Seperti gambar, lukisan
kebanyakan dibuat di atas bidang datar seperti dinding, lantai, kertas,
atau kanvas. Dalam pendidikan seni rupa modern di Indonesia, sifat ini
disebut juga dengan dwi-matra (dua dimensi, dimensi datar). Seiring
dengan perkembangan peradaban, nenek moyang manusia semakin mahir
membuat bentuk dan menyusunnya dalam gambar, maka secara otomatis
karya-karya mereka mulai membentuk semacam komposisi rupa dan narasi
(kisah/cerita) dalam karya-karyanya.
Objek yang sering muncul
dalam karya-karya purbakala adalah manusia, binatang, dan obyek-obyek
alam lain seperti pohon, bukit, gunung, sungai, dan laut. Bentuk dari
obyek yang digambar tidak selalu serupa dengan aslinya. Ini disebut
citra dan itu sangat dipengaruhi oleh pemahaman si pelukis terhadap
obyeknya. Misalnya, gambar seekor banteng dibuat dengan proporsi tanduk
yang luar biasa besar dibandingkan dengan ukuran tanduk asli. Pencitraan
ini dipengaruhi oleh pemahaman si pelukis yang menganggap tanduk adalah
bagian paling mengesankan dari seekor banteng. Karena itu, citra
mengenai satu macam obyek menjadi berbeda-beda tergantung dari pemahaman
budaya masyarakat di daerahnya. Pencitraan ini menjadi sangat penting
karena juga dipengaruhi oleh imajinasi. Dalam perkembangan seni lukis,
imajinasi memegang peranan penting hingga kini.
Pada mulanya,
perkembangan seni lukis sangat terkait dengan perkembangan peradaban
manusia. Sistem bahasa, cara bertahan hidup (memulung, berburu dan
memasang perangkap, bercocok-tanam), dan kepercayaan (sebagai cikal
bakal agama) adalah hal-hal yang mempengaruhi perkembangan seni lukis.
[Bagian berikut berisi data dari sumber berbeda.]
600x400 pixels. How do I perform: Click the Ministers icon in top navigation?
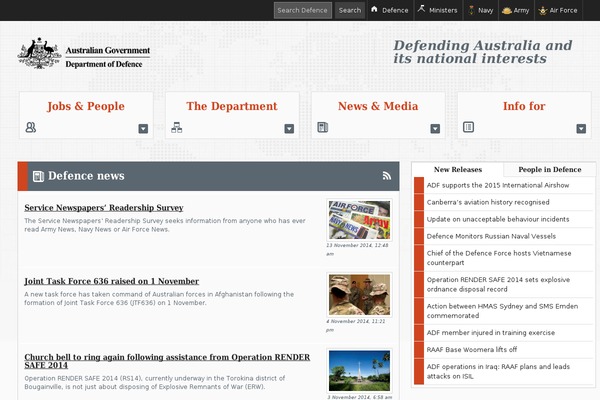pyautogui.click(x=422, y=10)
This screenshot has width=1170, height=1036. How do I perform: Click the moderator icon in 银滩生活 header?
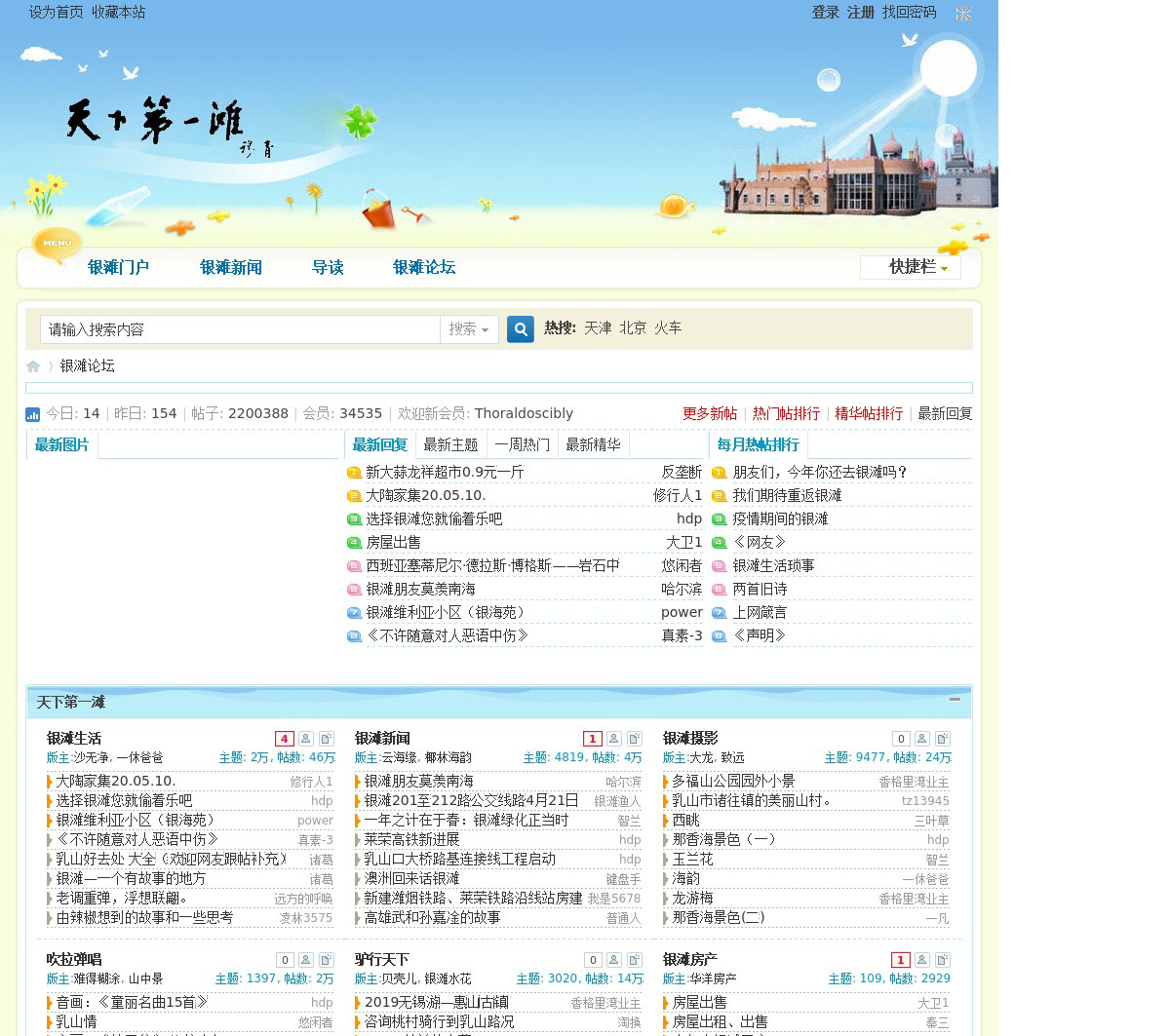[x=305, y=739]
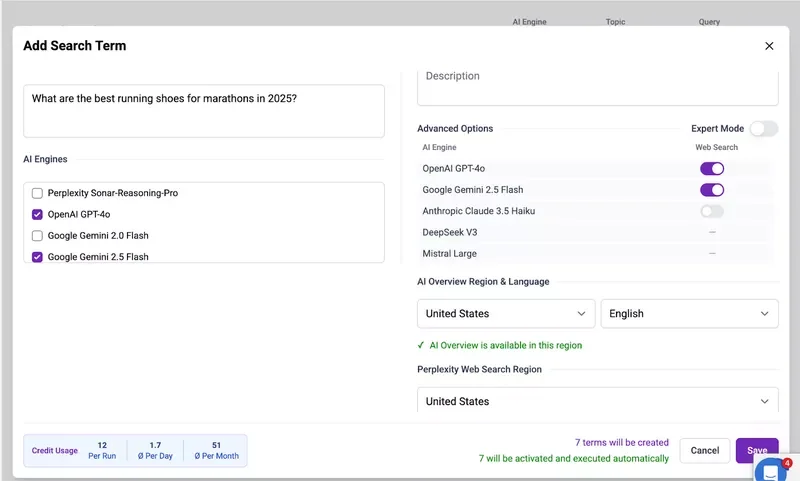Click the AI Engine column header in background
800x481 pixels.
pos(529,21)
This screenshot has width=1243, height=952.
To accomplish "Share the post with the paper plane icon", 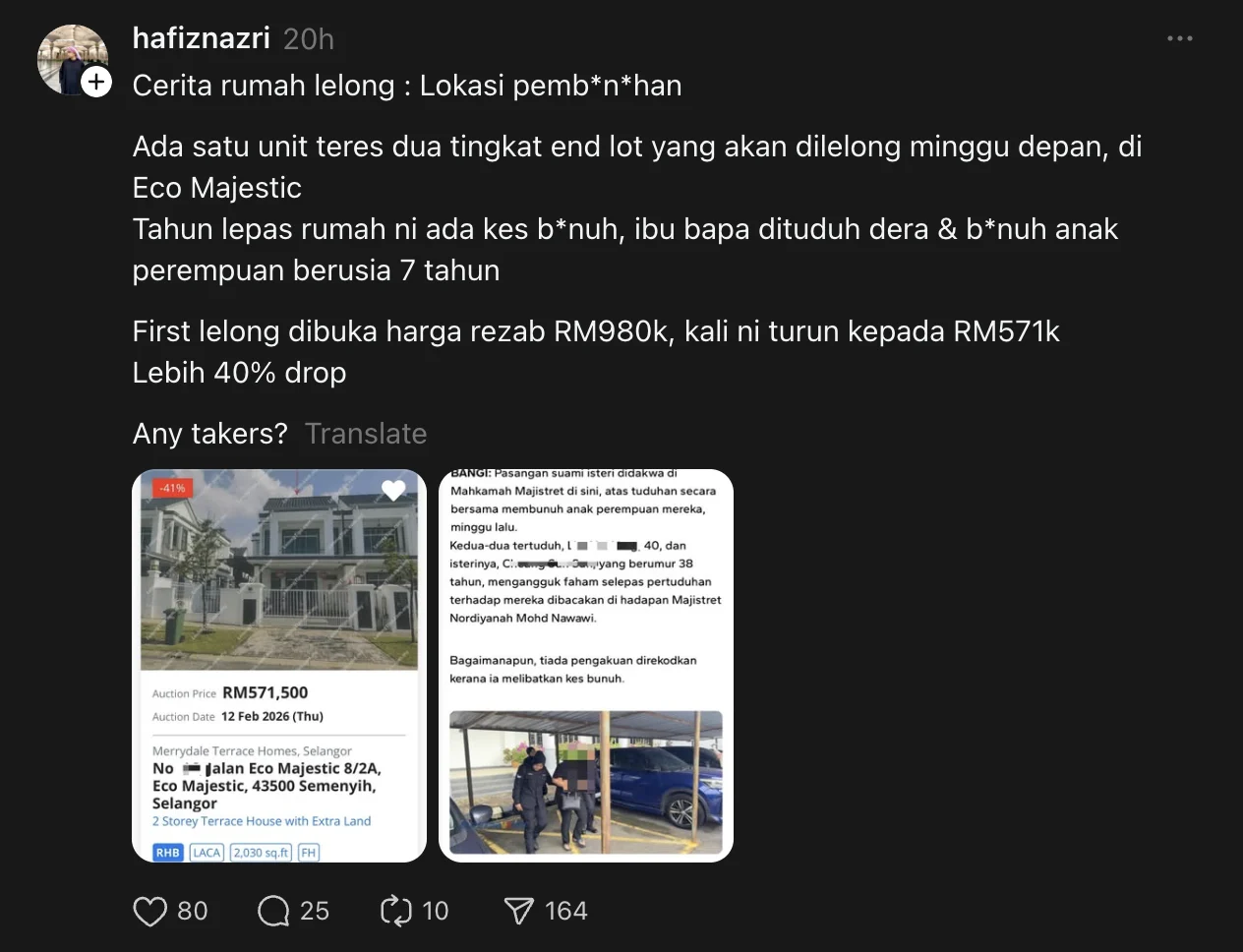I will pos(519,911).
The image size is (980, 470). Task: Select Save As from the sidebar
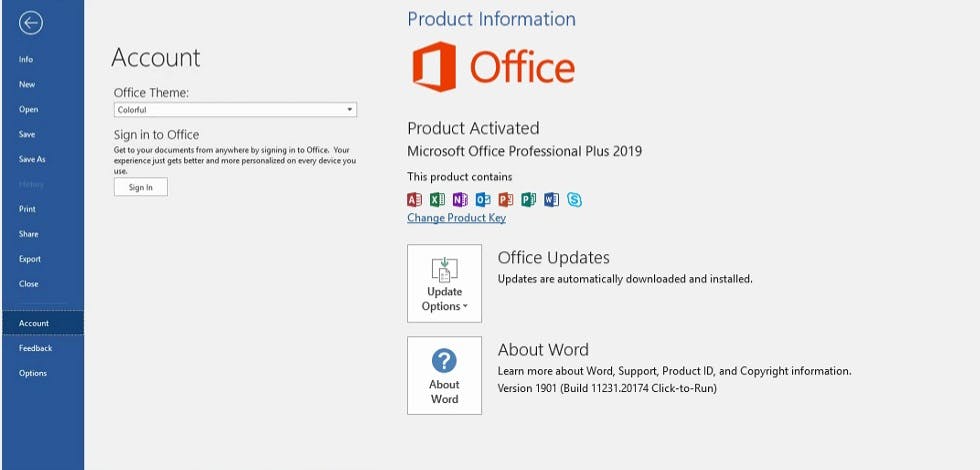pos(32,159)
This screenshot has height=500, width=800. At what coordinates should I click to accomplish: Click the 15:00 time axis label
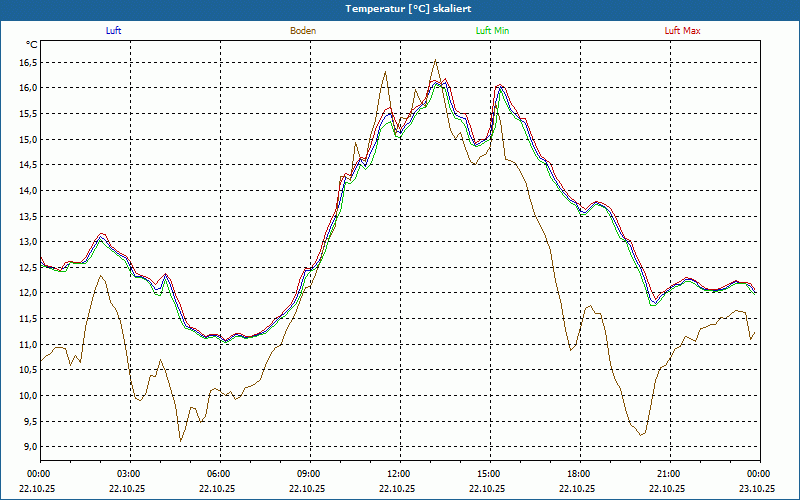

Pengaruh ini terlihat dalam jenis obyek, pencitraan dan narasi di
dalamnya. Pada masa-masa ini, seni lukis memiliki kegunaan khusus,
misalnya sebagai media pencatat (dalam bentuk rupa) untuk
diulangkisahkan. Saat-saat senggang pada masa prasejarah salah satunya
diisi dengan menggambar dan melukis. Cara komunikasi dengan menggunakan
gambar pada akhirnya merangsang pembentukan sistem tulisan karena huruf
sebenarnya berasal dari simbol-simbol gambar yang kemudian
disederhanakan dan dibakukan.
Pada satu titik, ada orang-orang
tertentu dalam satu kelompok masyarakat prasejarah yang lebih banyak
menghabiskan waktu untuk menggambar daripada mencari makanan. Mereka
mulai mahir membuat gambar dan mulai menemukan bahwa bentuk dan susunan
rupa tertentu, bila diatur sedemikian rupa, akan nampak lebih menarik
untuk dilihat daripada biasanya. Mereka mulai menemukan semacam
cita-rasa keindahan dalam kegiatannya dan terus melakukan hal itu
sehingga mereka menjadi semakin ahli. Mereka adalah seniman-seniman yang
pertama di muka bumi dan pada saat itulah kegiatan menggambar dan
melukis mulai condong menjadi kegiatan seni.